FOLGENDES BEARBEITEN:
a - Beantworte anhand des Forumstexts über die Zeitschriftenausgabe diese Fragen:
(i) Welche Ausführung ist laut Forumstext das 10 € teurere Board mit Dekoration?
(ii) Auf welcher Seite wurde der Test des fps-Limiters angekündigt?
(iii) Welche Grafikkarte nennt PCGH_Raff als Anlass für den Umbau des halben Hefts?
b - Schreibe den Forumstext über die Zeitschriftenausgabe im Anschluss an seinen letzten Satz weiter.

An der Stelle hätte man übrigens einen schönen Vergleich zu weniger aufendig dekorierten Platinen liefern können. Im behandelten Zeitraum gab es z.B. i875 OEM-Systeme, die ohne Kühlkörper problemlos liefen, während am High-End-Retailmarkt z.T. mit "Dual-Fan" geworben wurde. Oder Gigabyte, die entweder beim P965 oder P35 öffentlich zugegeben haben, dass die zusätzlichen Spannungswandlerkühler, die die -ds4 Ausführung von -ds3p unterschieden, absolut unnötig sind, die Leute aber lieber das 10 € teurere Board mit Dekoration kaufen.

- Spiele/Software: Diese Ausgabe dürfte die erst seit Jahren sein, bei der ich den kompletten Teil gelesen habe.  (Was keine Aussage über die sonstige Qualität ist . Aber normalerweise vertrete ich die Ansicht "Spiele spielt man" und finde selten Themen, die ich auch lesenswert finde)


----------



## PCGH_Raff (4. Januar 2012)

ruyven_macaran schrieb:


> - der auf S.42 angekündigte Test des fps-Limiters ist auf der Startseite nicht zu finden.


 
Errm, ja. Da wir kurz vor Produktionsende das halbe Heft umgebaut haben (HD 7970), ging das im Trubel verloren. Folgt!

ERFASSTE DATEN:

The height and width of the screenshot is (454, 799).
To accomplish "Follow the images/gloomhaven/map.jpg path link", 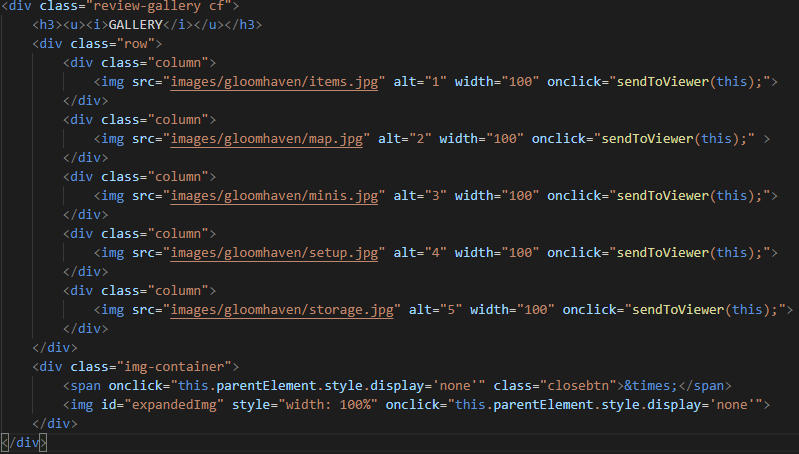I will (270, 138).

LÖSUNGEN:
a -
(i) Die -ds4-Ausführung
(ii) Auf S.42
(iii) Die HD 7970

b -
ruyven_macaran schrieb:


> - 3dfx-Nostalgie-Artikel: Wenn ihr schon schreibt, dass die V4/5 mit hochwertiger anisotroper Filterung überzeugen wollte, dann hättet ihr selbigen vielleicht auch bei den ""Checklistenfeatures"" der rivaTNT erwähnen sollen, denn ganz so scharf verlief die Trennung zwischen "Funktionen, die sofort bessere Qualität liefern" (SSAA auf einer V5, mit der man den pseudo->16Bit-Modus der V3 aufhübschen soll  ) und "erst Jahre später nutzbar" dann doch nicht, wie man nach lesen der Artikels meinen könnte.


 
Die V4/5 bietet RG-/SGSSAA (wie man's nimmt), kein AF.  2x SSAA ist auf einer V5 5500 sehr gut nutzbar – oder was meinst du?

Wenn du auf einer Voodoo 5 HQ-16-Bit (22 Bit) aktivierst, Alphablending auf "scharf" setzt und dann noch mit 4x SGSSAA drüberbügelst, sieht das in vielen Spielen sehr 32-bittig aus (von der typischen, mehr oder minder ausgeprägten Grünverschiebung abgesehen).

MfG,
Raff


----------



## ruyven_macaran (4. Januar 2012)

Ooops - bei AF habe ich mich wohl im Text verlesen, da kommt es gar nicht vor. Nicht desto trotz steht es in der Tabelle drin und wäre es ein erwähnenswertes Bildqualitätsfeature, dass die Konkurrenz schon lange vor dem Ende 3dfxs hatte und das imho deutlich mehr als nur ein Checklistenfeature war (insbesondere z.B. im Vergleich zu SSAA, dass -wie an anderer Stelle dargelegt- zum Zeitpunkt des erscheinens von Zweifelhafter Anwendbarkeit war.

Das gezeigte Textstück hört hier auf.